▶ [TRECHO]:
▬▬▬▬▬▬▬▬▬▬

Mais da metade dos seres humanos acredita em um deus único, o Deus com maiúscula dos cristãos, judeus e islâmicos. Mas ele tem uma origem em uma história.
Assim começa o Shemá,
a reza mais importante do judaísmo. Ao repeti-la duas vezes ao dia, os judeus
professam sua fé exclusiva em Yahweh, deus único, onipotente, onisciente. Esse
é o Deus mais popular do mundo: entre cristão, judeus e islâmicos, 3,6 bilhões
de pessoas professam uma das versões do culto de Yahweh, mais da metade de
todos os seres humanos. Qual a origem desse Deus com maiúscula, que dominou
meio mundo? E de onde surgiu essa ideia que há apenas um Deus, ao contrário do
que todos os povos acreditaram durante a história?

▬▬▬▬▬▬▬▬▬▬

▶ [LINHAS ARMAZENADAS]:
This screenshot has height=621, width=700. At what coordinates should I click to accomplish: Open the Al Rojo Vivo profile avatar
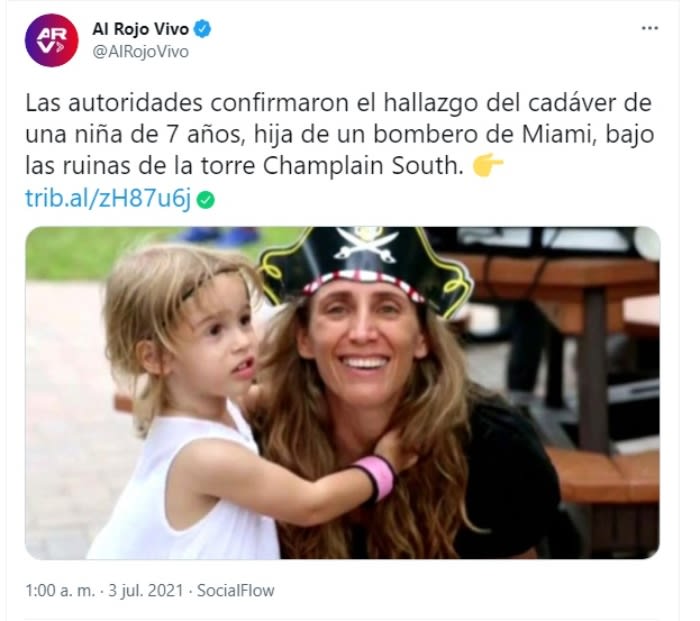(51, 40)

▬▬▬▬▬▬▬▬▬▬

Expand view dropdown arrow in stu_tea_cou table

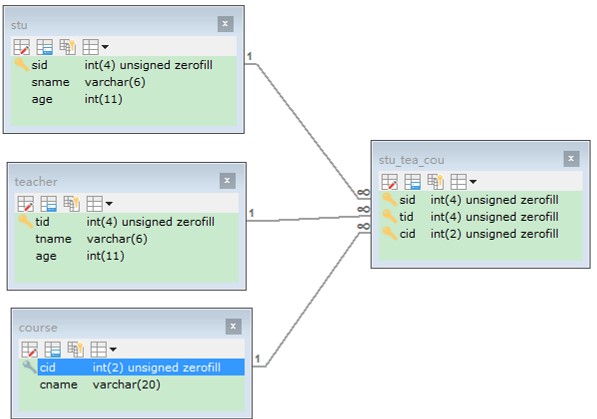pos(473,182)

▬▬▬▬▬▬▬▬▬▬

▶ [REQUISITOS DA TAREFA]: Reescreva a parte do texto sobre a origem do Deus único que começa nas palavras "Mais da metade dos" e termina depois de "durante a história?", trocando "Yahweh" por "Javé".

▶ [RESPOSTA ESPERADA]:
Mais da metade dos seres humanos acredita em um deus único, o Deus com maiúscula dos cristãos, judeus e islâmicos. Mas ele tem uma origem em uma história.
Assim começa o Shemá,
a reza mais importante do judaísmo. Ao repeti-la duas vezes ao dia, os judeus
professam sua fé exclusiva em Javé, deus único, onipotente, onisciente. Esse
é o Deus mais popular do mundo: entre cristão, judeus e islâmicos, 3,6 bilhões
de pessoas professam uma das versões do culto de Javé, mais da metade de
todos os seres humanos. Qual a origem desse Deus com maiúscula, que dominou
meio mundo? E de onde surgiu essa ideia que há apenas um Deus, ao contrário do
que todos os povos acreditaram durante a história?